:: Goal ::
Rewrite every line of the listing below as a JSON list of strings, with one string per line and blank lines dropped. Leave the pictures out.

[Word and item position listing]
......

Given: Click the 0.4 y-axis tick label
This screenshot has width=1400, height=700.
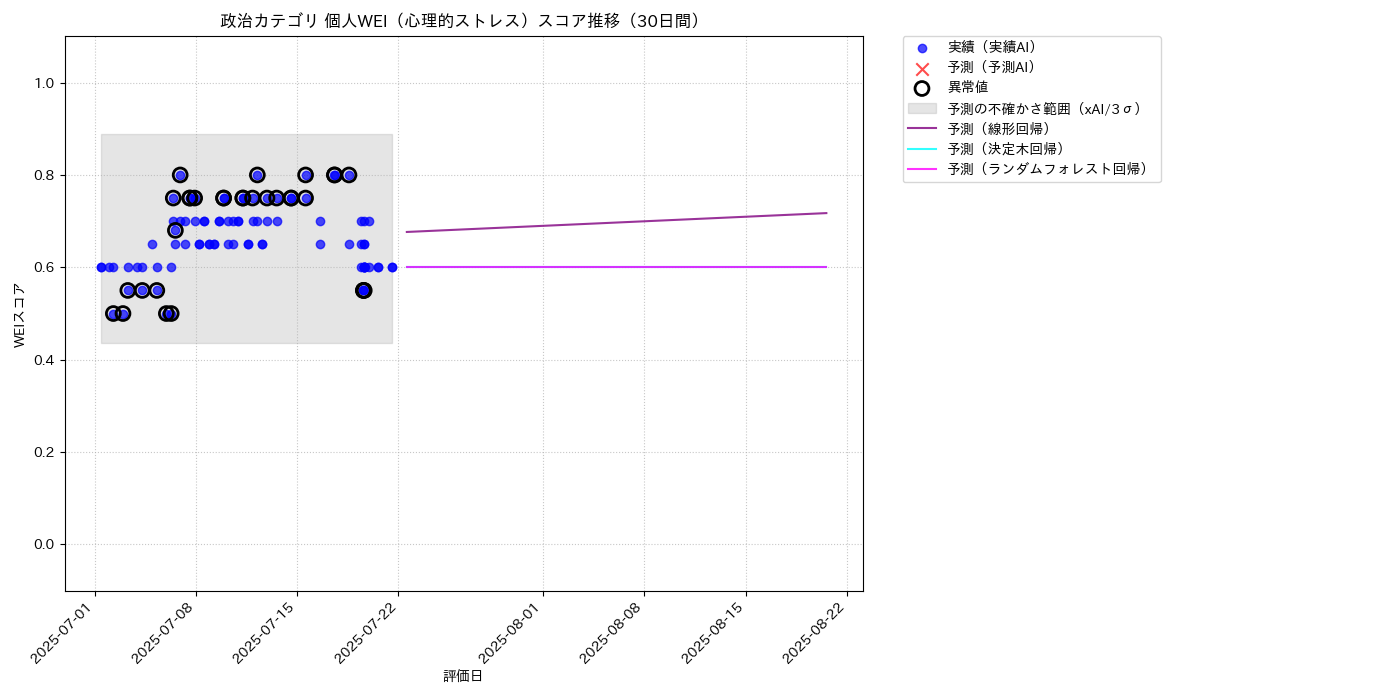Looking at the screenshot, I should (x=44, y=360).
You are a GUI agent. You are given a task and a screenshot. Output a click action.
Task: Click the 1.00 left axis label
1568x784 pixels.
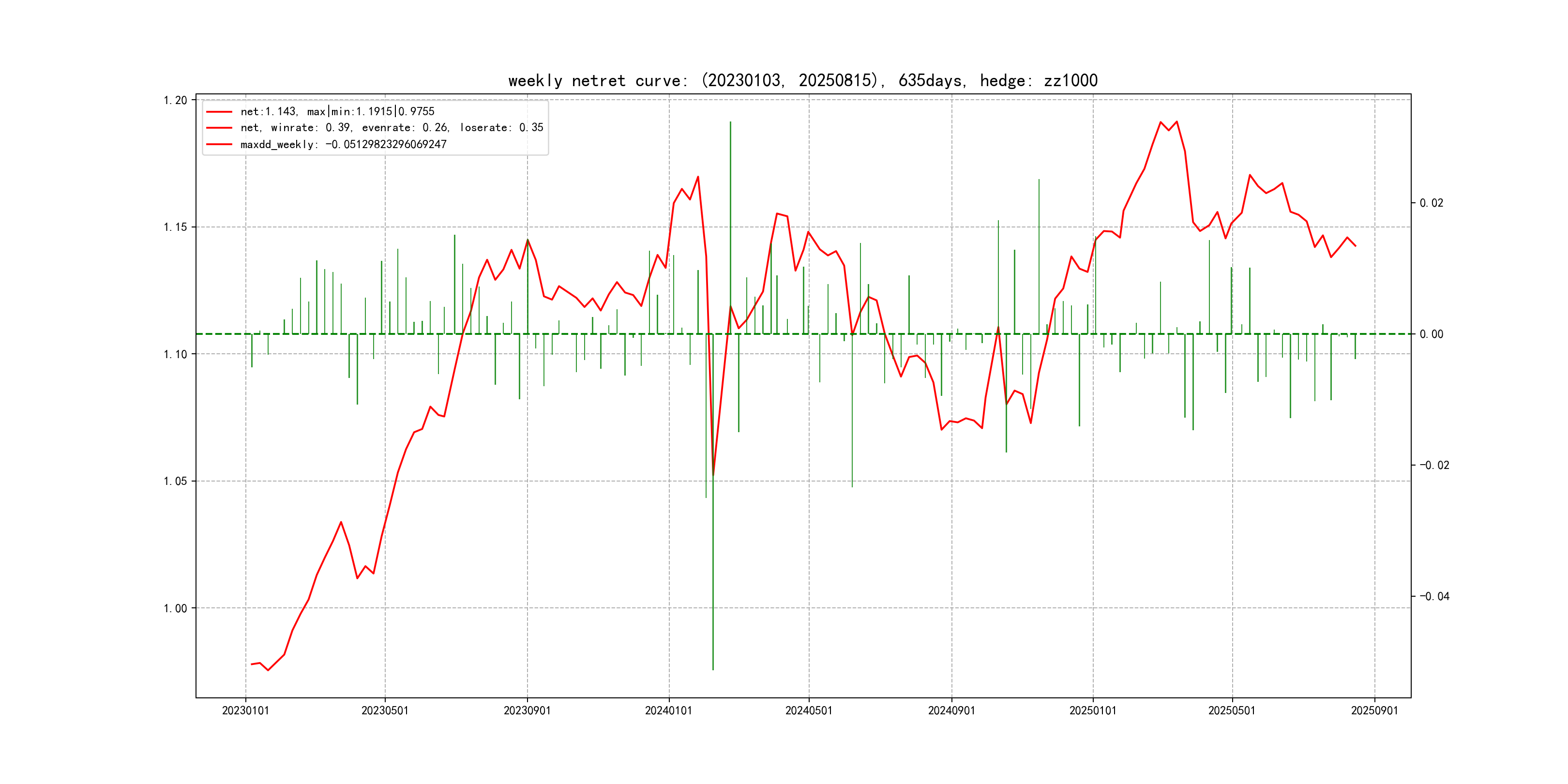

......

:: Solved problem ::
[
  "Given: Click the 0.4 y-axis tick label",
  "This screenshot has width=1400, height=700.",
  "Looking at the screenshot, I should (x=44, y=360).",
  "You are a GUI agent. You are given a task and a screenshot. Output a click action.",
  "Task: Click the 1.00 left axis label",
  "1568x784 pixels."
]